Deutsche Bank said Royal Mail’s shares may look like a ‘buy’ as the company expects a significant rebound in profits and cash flow as part of its five-year strategic plan.
“But in our view there are no easy short-/medium-term fixes for the Royal Mail as the business model is largely a fixed cost business, that is facing a material decline in letter volumes and has a unionised workforce,” the bank said.
Last month, Royal Mail posted a 30% drop in adjusted pre-tax profit to £398mln on revenue up 2% to £10.58bn for the year to the end of March.
The UK parcel and letters division, UKPIL, generated flat sales of £7.6bn as parcel revenue rose 7% on volumes up 8%, offset by letter revenue falling 6% as volumes declined 8%.
Dividend yield 'looks expensive' against nearest peers
Royal Mail raised its dividend by 4% to 25p per share but said it could cut the payout to 15p per share from 2019-20 to help pay for its new turnaround strategy.
Deutsche Bank noted that setting a 15p dividend for the next five years puts the stock on a circa 7% dividend yield, which in its analysts view looks expensive against the UK firm's nearest peers Bpost and PostNL, with arguably both those companies further down the line in terms of restructuring than Royal Mail.
Royal Mail’s new strategy is to broadly double operating profit over the next four years after it has fallen to a range of £300-340mln from £376mln in 2018-19.
Deutsche Bank expects Royal Mail to post an operating profit of £420mln for 2023-24, compared to the company’s implied guidance of £600mln.
Union pressures to hamper profits
The investment bank said Royal Mail’s discussions with the Communication Workers Union will start shortly and given that management expects a sharp increase in profitability, it may be hard for the company to push back on the union’s demands for improved pay and conditions for their members.
“When we look back over history at other European postal operators (e.g., Deutsche Post), we find that when a postal company is in restructuring mode, shareholders are typically not at the top of the stakeholder lists (e.g., Royal Mail dividend cut to 15p) as cash flows get diverted to the employees, complex restructuring/modernisation and M&A,” Deutsche Bank said.
“This has resulted in periods of material share price underperformance.”
'Light-touch' regulations mean Royal Mail could raise prices
On the outlook for Royal Mail, Deutsche Bank said the structural decline in addressed mail volumes will persist as volumes continue to shift to e-commerce channels.

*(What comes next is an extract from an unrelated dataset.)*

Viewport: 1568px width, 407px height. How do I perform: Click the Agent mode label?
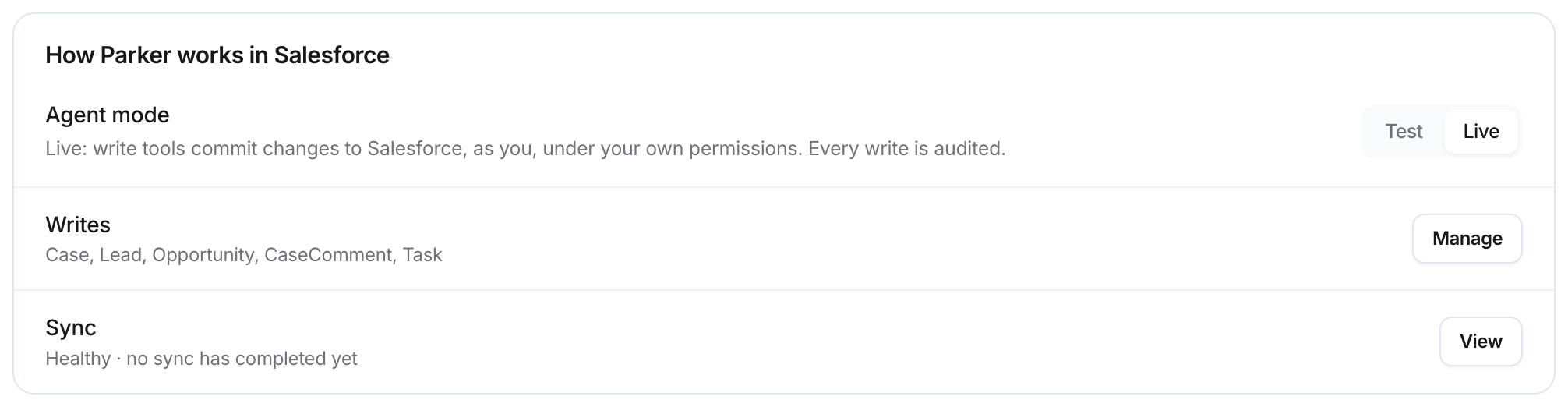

However, the bank believes Royal Mail has a “light-touch regulatory framework” with only 5% of revenues subject to direct price controls.
For this reason, Deutsche Bank thinks the decline in addressed letter volumes needs to be mitigated by stamp price increases, the ability to transform and significantly improve efficiency and growth from both the UK and European parcels businesses.
“But improving cash flow and profitability at the RMG is in our view hard as the business is largely a fixed cost business and unionised,” it added.
“We think that it is more difficult to modernise and take costs out of the business in an environment where GDP growth is weak and wage bill pressures persist due to low unemployment rates.”
In morning trading, Royal Mail shares were up 3.6% to 201.6p.